In Praise of sed and Copy-Paste
Nothing useful or interesting to report today.
A project that I had been working on a while ago has finally percolated back up to being an emergency, so I need to finish it. I had a really nice proof of concept that worked on a particular subset of the data. It also output the results in a format that could only be use to validate the calculation against what had been done in the past. So now that I remember how the code works, I thought that I had to find a way to get it to work on the other major class of data, and I thought that I had to rewrite the fussy formatting stuff to export the results according to the spec.
And then I remembered that this code only needs to run once a year. If I can get it to work on the magical date in June, then I can put it aside for months and months and months.
I also realized that the best way for me to deal with both of my problems is with doing some judicious copy-paste (or text manipulation with sed). The most significant difference between the two data sets is the names of columns that are thrown away in an early step of the analysis. Also, this particular data source only publishes as CSV (and is not easy to get directly from the database). So I’ll just rename the bad columns in the new data to match the names of the bad columns in the old data. It doesn’t really matter whether they record the same sorts of information because the bad columns are thrown out.

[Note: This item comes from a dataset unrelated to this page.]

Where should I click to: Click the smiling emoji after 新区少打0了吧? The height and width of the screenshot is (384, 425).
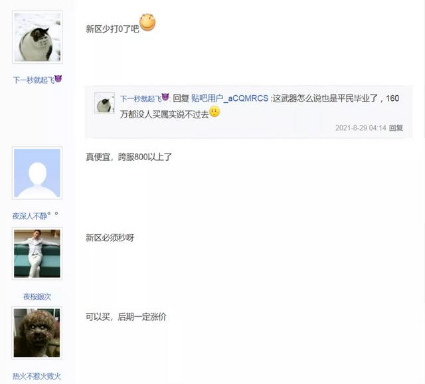coord(147,22)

Also, the end-goal of this particular project is to give a colleague an Excel-type
spreadsheet. What is super-annoying is that information that I internally encode in
a single column is expected to sometimes be recorded in one column and sometimes be
encoded in two columns in the final product. Yes, this is super-weird. My column
contains a number from the set {0, 1, 2}. If the value is 0, then there should be
some specific words in column C in the Excel spreadsheet, and column D should be
empty. If the value is 1, then there should be some other words in column C in the
Excel spreadsheet, and column D should be empty. And if the value is 2, then I should
have the same words as case 1 in column C, but I should also have some additional
words in column D. Eff that, I’m going to save my results as a CSV and then do a
find and replace on ,0\n
, ,1\n
, and ,2\n
. And then I’ll open it in some sort of
spreadsheet app and export it in Excel format.
And that is today’s update from the glamorous world of tech.